Problem to solve ▸
What is needed is every line of the material that contains "April".
───── Entries provided
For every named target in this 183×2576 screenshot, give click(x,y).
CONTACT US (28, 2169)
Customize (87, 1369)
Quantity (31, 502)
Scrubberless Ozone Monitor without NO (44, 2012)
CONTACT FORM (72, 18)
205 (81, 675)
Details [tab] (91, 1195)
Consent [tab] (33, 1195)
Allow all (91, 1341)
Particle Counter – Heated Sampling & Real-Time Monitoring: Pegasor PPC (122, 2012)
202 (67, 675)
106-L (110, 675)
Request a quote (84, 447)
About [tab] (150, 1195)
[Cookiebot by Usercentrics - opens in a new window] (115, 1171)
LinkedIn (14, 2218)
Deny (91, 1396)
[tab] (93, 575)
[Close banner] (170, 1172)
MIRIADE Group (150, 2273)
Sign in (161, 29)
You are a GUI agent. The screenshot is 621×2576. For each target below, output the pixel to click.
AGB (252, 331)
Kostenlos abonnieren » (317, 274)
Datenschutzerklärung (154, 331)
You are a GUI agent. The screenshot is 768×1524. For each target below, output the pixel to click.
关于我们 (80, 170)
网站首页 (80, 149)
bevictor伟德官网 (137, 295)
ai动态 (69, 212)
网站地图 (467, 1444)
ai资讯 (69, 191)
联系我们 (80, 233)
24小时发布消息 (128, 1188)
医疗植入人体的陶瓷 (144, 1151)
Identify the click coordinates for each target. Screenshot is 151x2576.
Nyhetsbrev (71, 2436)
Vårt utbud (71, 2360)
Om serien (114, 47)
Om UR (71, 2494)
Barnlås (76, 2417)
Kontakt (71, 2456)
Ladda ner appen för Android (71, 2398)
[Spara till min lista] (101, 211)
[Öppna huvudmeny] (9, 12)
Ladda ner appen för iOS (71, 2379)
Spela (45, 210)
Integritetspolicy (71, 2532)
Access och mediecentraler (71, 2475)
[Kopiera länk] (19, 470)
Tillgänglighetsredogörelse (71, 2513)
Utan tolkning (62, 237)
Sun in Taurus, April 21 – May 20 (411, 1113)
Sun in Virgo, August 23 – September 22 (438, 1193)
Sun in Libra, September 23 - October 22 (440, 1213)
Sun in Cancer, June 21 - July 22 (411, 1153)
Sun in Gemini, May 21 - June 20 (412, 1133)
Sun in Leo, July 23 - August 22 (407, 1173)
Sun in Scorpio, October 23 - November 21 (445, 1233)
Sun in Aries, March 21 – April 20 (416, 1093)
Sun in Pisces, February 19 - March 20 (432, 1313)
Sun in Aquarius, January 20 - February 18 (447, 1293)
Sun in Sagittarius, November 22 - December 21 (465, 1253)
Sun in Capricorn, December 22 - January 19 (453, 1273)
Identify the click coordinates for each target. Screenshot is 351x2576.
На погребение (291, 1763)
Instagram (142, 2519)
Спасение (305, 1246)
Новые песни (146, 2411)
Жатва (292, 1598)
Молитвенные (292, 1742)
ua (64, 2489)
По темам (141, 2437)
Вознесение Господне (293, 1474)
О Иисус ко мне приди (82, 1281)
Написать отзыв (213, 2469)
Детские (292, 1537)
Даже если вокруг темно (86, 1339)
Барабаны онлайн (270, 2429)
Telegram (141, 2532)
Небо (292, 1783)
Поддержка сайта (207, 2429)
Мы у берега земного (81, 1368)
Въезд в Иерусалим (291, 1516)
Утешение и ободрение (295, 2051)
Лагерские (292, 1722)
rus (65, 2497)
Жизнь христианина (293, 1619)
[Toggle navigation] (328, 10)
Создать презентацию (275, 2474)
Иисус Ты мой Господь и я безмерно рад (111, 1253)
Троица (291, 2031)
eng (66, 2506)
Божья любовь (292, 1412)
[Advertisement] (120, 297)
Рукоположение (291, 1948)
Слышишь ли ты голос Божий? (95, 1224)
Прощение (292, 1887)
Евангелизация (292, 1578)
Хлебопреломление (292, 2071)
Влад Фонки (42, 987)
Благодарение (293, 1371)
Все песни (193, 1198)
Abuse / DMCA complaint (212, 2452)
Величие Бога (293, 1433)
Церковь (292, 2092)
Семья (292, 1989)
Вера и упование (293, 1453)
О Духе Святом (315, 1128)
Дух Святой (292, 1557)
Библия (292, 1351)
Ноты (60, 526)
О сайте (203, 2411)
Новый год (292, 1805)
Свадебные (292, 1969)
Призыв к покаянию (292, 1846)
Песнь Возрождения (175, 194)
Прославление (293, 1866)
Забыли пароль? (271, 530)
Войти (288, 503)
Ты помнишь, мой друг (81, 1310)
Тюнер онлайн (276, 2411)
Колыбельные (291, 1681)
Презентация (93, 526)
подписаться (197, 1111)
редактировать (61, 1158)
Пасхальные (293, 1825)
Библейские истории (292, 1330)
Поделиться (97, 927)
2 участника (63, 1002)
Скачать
──────────
Answer space ▸
Sun in Taurus, April 21 – May 20 (411, 1113)
Sun in Aries, March 21 – April 20 (416, 1093)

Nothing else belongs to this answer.